Implementation will also take time. There is no single EU-wide app being deployed centrally. Instead, Member States are responsible for their own rollouts, often integrating age verification functionality into their national EUDI Wallet solutions. This creates a degree of fragmentation in the short term. It also explains why some countries, such as France, have chosen to pursue separate applications rather than embedding age verification directly within a broader identity wallet, partly to maintain clearer separation of functions and reduce perceived privacy risks.

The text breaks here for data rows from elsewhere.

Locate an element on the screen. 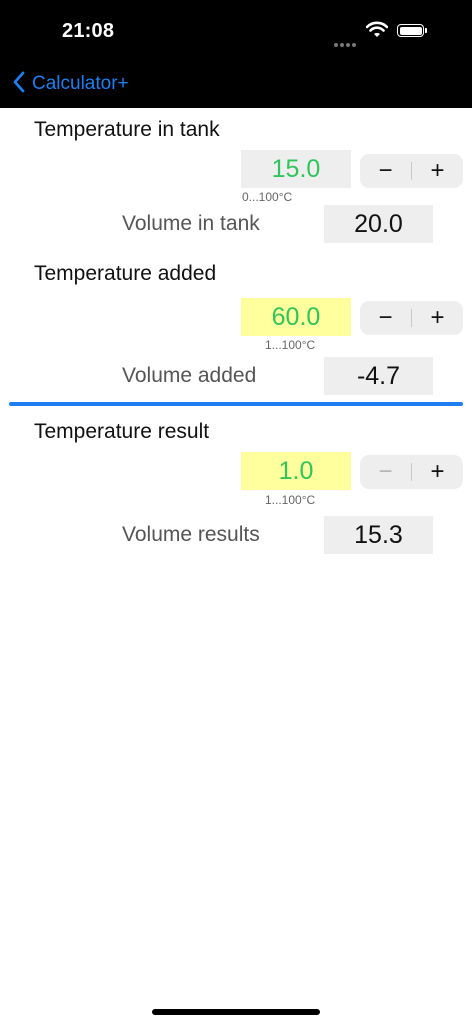 This screenshot has height=1024, width=472. temperature-added-stepper: − + is located at coordinates (412, 318).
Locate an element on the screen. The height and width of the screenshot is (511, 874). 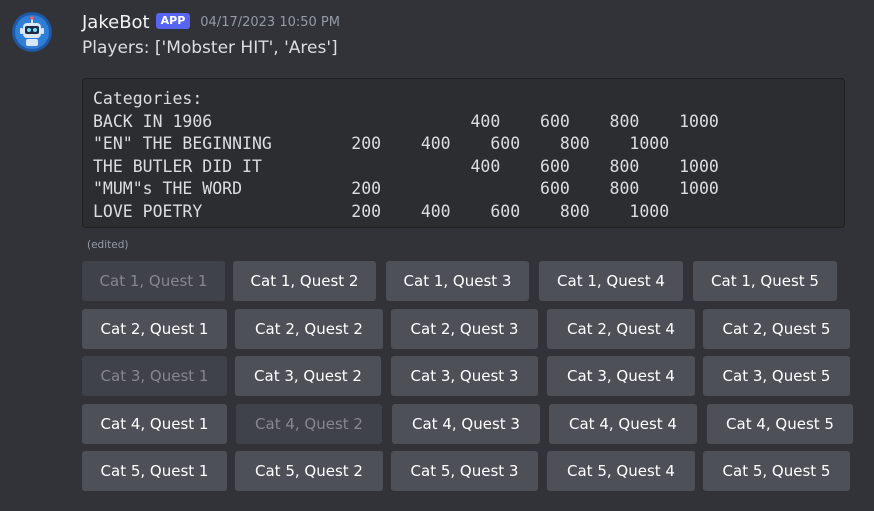
code-line: THE BUTLER DID IT 400 600 800 1000 is located at coordinates (406, 166).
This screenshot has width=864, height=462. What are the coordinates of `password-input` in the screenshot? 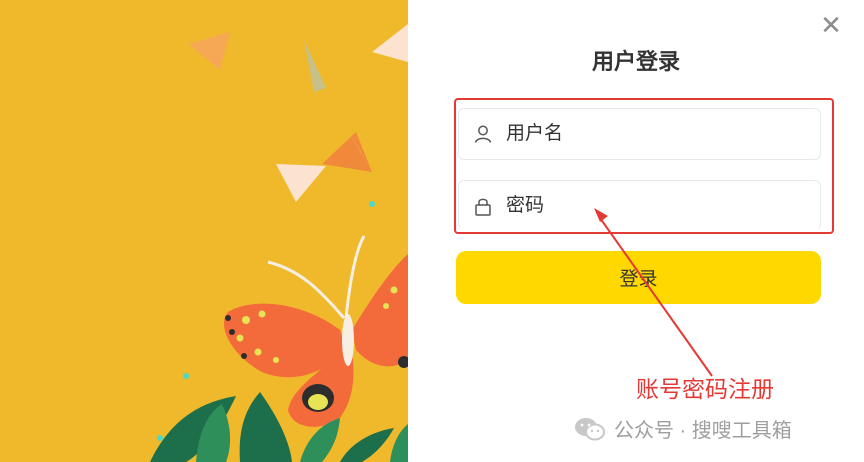 It's located at (646, 206).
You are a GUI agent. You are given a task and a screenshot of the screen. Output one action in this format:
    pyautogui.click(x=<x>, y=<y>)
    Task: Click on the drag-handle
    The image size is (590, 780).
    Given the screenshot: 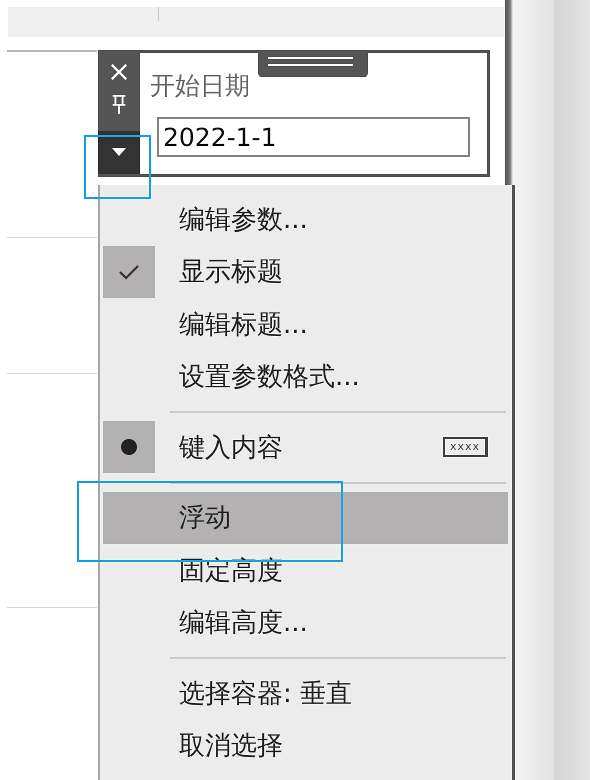 What is the action you would take?
    pyautogui.click(x=313, y=64)
    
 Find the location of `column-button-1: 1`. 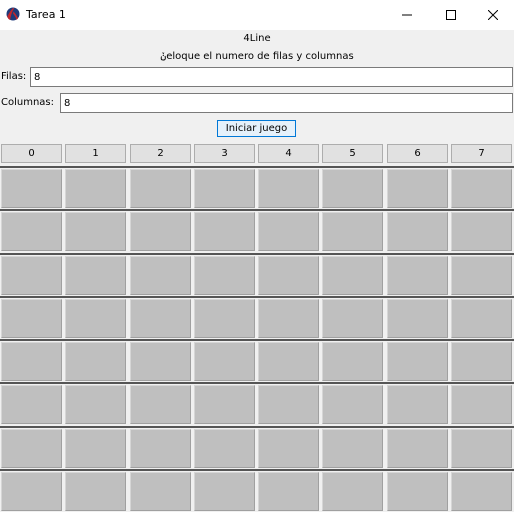

column-button-1: 1 is located at coordinates (96, 154).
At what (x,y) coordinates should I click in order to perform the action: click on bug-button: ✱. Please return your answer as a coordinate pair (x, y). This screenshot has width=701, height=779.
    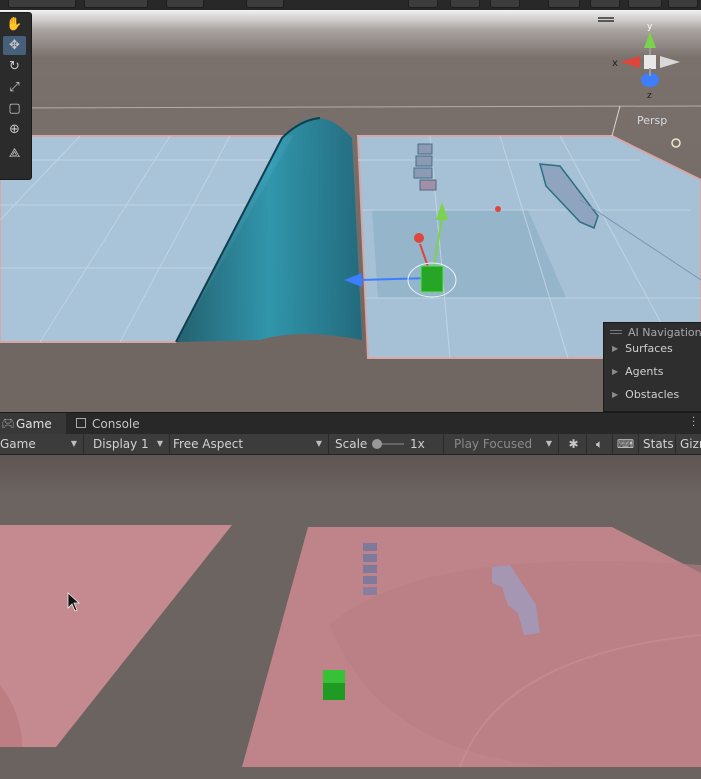
    Looking at the image, I should click on (574, 444).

Recent reports suggesting that the app has been “hacked” need to be treated with care. The vulnerabilities that have been publicly demonstrated relate to reference implementations and demonstration environments, including attacks on reference versions deployed for integration testing, rather than production systems. It is important to note that the open-source, publicly accessible nature of these environments is a deliberate and principled design choice: open scrutiny is a feature of secure system design, not a flaw. Independent review and iterative improvement are how trust in security-critical systems is properly established. Isolated findings in non-production environments should not be taken as indicative of systemic weaknesses in the underlying architecture. That said, the speed and ease with which some of these findings were demonstrated does underscore the importance of rigorous independent security assessment before any national rollout, and the distinction between sound architectural design and mature, deployment-ready implementation remains an important one.

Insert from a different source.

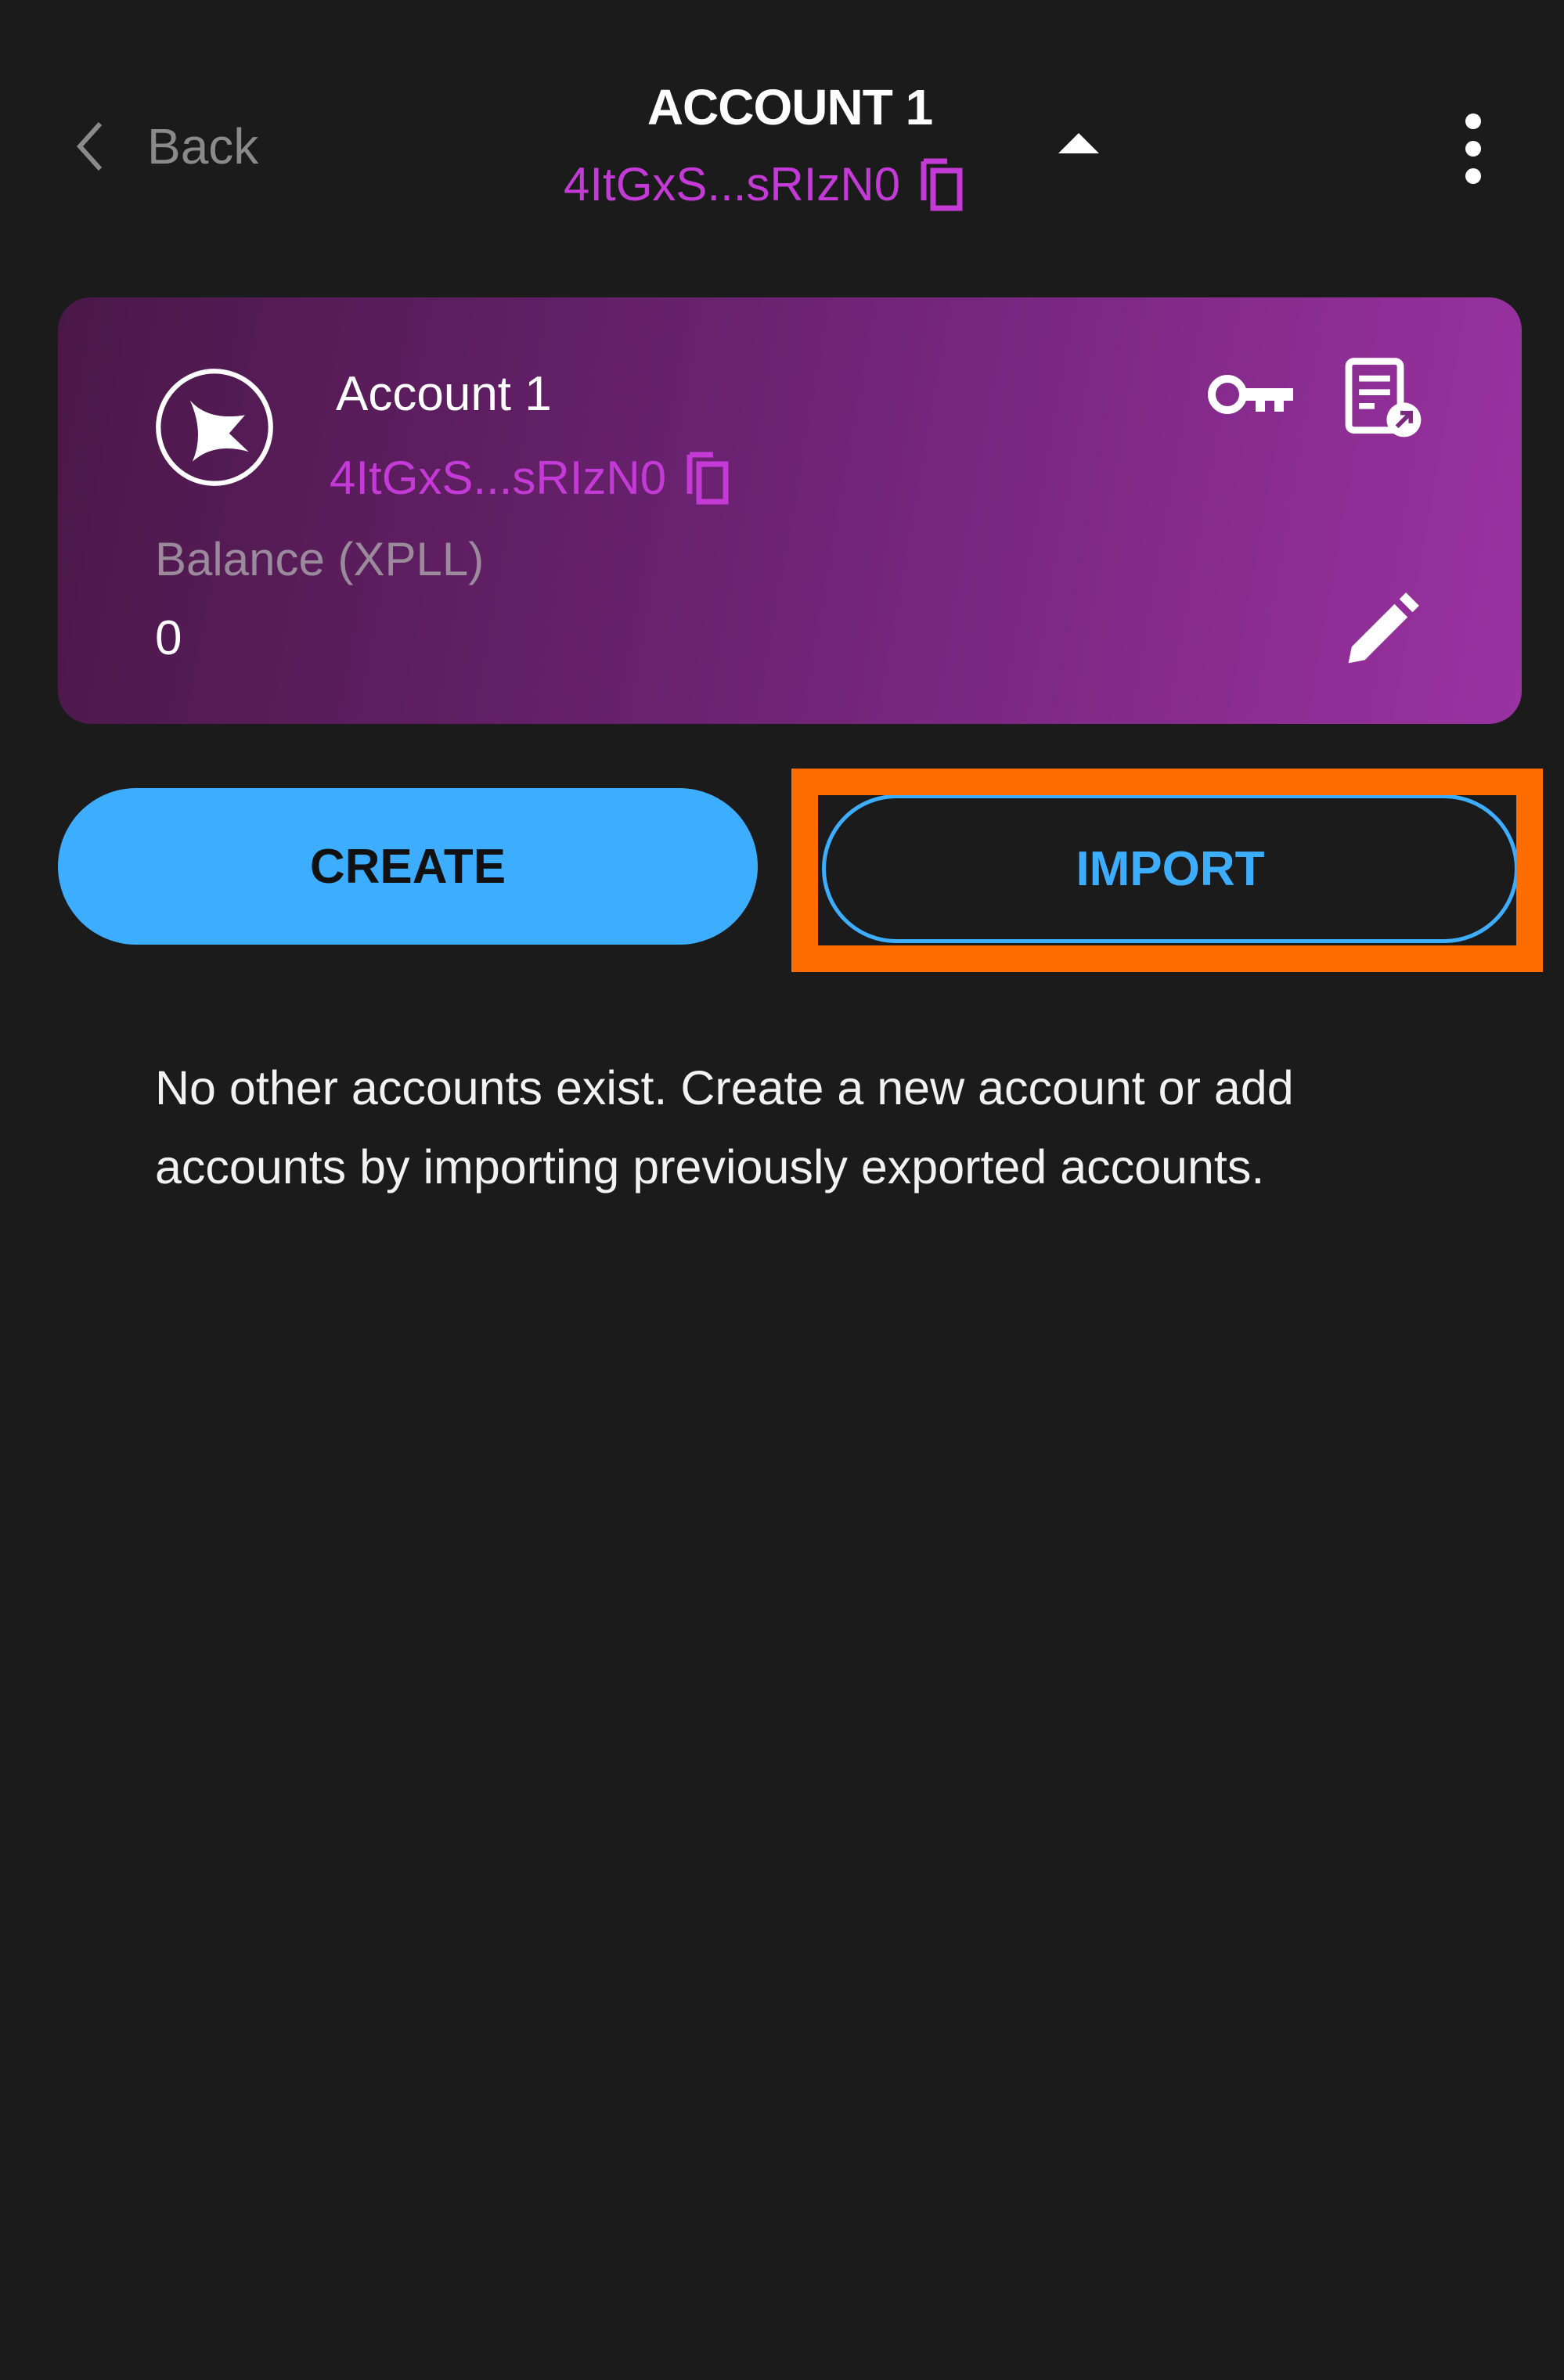 The width and height of the screenshot is (1564, 2380). I want to click on header-address: 4ItGxS...sRIzN0, so click(765, 184).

The European Commission has recently announced that it will offer certification to private sector providers whose solutions comply with the EU app’s technical specifications. This has been presented as an olive branch to industry, and the intent to create an interoperable certified ecosystem is genuinely welcome. However, the approach carries a risk that deserves honest acknowledgment. Certification frameworks built around a single reference architecture inevitably privilege that architecture and the assumptions embedded within it. The EU app reflects particular design choices — about assurance methods, credential formats, and the role of national identity infrastructure — that are not the only legitimate ones, and that may not be optimal for every use case or jurisdiction. A certification regime that rewards compliance with those choices, rather than compliance with outcomes such as accuracy, privacy, and effectiveness at the relevant age threshold, could narrow the space for innovation precisely when the ecosystem most needs it.
Overall, the EU age verification app represents a meaningful addition to the toolkit available for protecting children online. It aligns with many established best practices from the private sector and helps to close gaps in availability. At the same time, it is one component within a broader and still developing landscape, where choice, competition, interoperability and careful governance will be key to achieving effective and proportionate outcomes.